Recently, data scientist Kenji Doi used machine learning models and AutoML Vision to classify bowls of ramen and identify the exact shop each bowl is made at, out of 41 ramen shops, with 95 percent accuracy. Sounds crazy (also delicious), especially when you see what these bowls look like:
With 41 locations around Tokyo, Ramen Jiro is one of the most popular restaurant franchises in Japan, because of its generous portions of toppings, noodles and soup served at low prices. They serve the same basic menu at each shop, and as you can see above, it's almost impossible for a human (especially if you're new to Ramen Jiro) to tell what shop each bowl is made at.
But Kenji thought deep learning could discern the minute details that make one shop’s bowl of ramen different from the next.
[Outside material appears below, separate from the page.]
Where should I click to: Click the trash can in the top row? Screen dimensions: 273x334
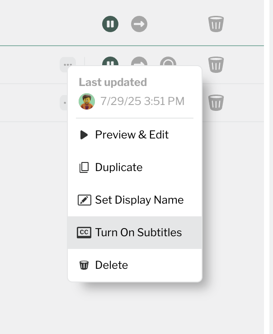pyautogui.click(x=216, y=24)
He had already built a machine learning model to classify ramen, but wanted to see if AutoML Vision could do it more efficiently.
AutoML Vision creates customized ML models automatically—to identify animals in the wild, or recognize types of products to improve an online store, or in this case classify ramen. You don’t have to be a data scientist to know how to use it—all you need to do is upload well-labeled images and then click a button. In Kenji’s case, he compiled a set of 48,000 photos of bowls of soup from Ramen Jiro locations, along with labels for each shop, and uploaded them to AutoML Vision. The model took about 24 hours to train, all automatically (although a less accurate, “basic” mode had a model ready in just 18 minutes). The results were impressive: Kenji’s model got 94.5 percent accuracy on predicting the shop just from the photos.
Confusion matrix of Ramen Jiro shop classifier by AutoML Vision (Advanced mode). Row = actual shop, column = predicted shop. You can see AutoML Vision incorrectly identified the restaurant location in only a couple of instances for each test case.
AutoML Vision is designed for people without ML expertise, but it also speeds things up dramatically for experts. Building a model for ramen classification from scratch would be a time-consuming process requiring multiple steps—labeling, hyperparameter tuning, multiple attempts with different neural net architectures, and even failed training runs—and experience as a data scientist. As Kenji puts it, “With AutoML Vision, a data scientist wouldn’t need to spend a long time training and tuning a model to achieve the best results. This means businesses could scale their AI work even with a limited number of data scientists." We wrote about another recent example of AutoML Vision at work in this Big Data blog post, which also has more technical details on Kenji’s model.
As for how AutoML detects the differences in ramen, it’s certainly not from the taste. Kenji’s first hypothesis was that the model was looking at the color or shape of the bowl or table—but that seems unlikely, since the model was highly accurate even when each shop used the same bowl and table design. Kenji’s new theory is that the model is accurate enough to distinguish very subtle differences between cuts of the meat, or the way toppings are served. He plans on continuing to experiment with AutoML to see if his theories are true. Sounds like a project that might involve more than a few bowls of ramen. Slurp on.